Jusqu’à quel point, ce byronisme représentait-il l’état des esprits autour du poète ? Je ne sais trop. Au fond, je serais porté à croire que de tous les pays de l’Europe ce fut la patrie de Byron qui resta le plus à l’abri de la contagion ; toujours est-il que, si la raison et la morale publique y firent bonne défense, le goût général au moins y eut ses années d’ivresse. La passion était à la mode. Les poètes aimaient à emprunter leurs héros à l’Italie, à l’Espagne ou à l’Orient. Les femmes même, miss L.-E. Landon entre autres, se tournaient avec admiration vers ces terres promises de l’amour sans frein et de la haine sans mesure. La lyre intime d’ailleurs, et c’était elle qui avait la vogue, n’avait à peu près que deux cordes : le désir enivré d’espérance ou le désir déçu.
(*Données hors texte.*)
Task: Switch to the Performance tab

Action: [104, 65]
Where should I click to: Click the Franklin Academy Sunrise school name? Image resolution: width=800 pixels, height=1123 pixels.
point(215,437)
En bonne justice, que valait cette poésie populaire ? que valait-elle du moins comme intelligence et comme sentiment ? M. Henry Taylor lui a reproché de n’être qu’une ébullition de jeunesse : il a dit vrai, je pense. Rêves d’amour ou rêves de sociétés modèles, chagrins d’amour ou colères humanitaires, c’est tout un : c’est l’épopée du jeune homme qui débute, et qui, faute de savoir, passe son temps à faire des souhaits, à adorer des fantômes et à s’emporter contre les réalités.

On croyait tout changer, on voit que tout demeure ;
Railler, maudire alors, amer et violent !…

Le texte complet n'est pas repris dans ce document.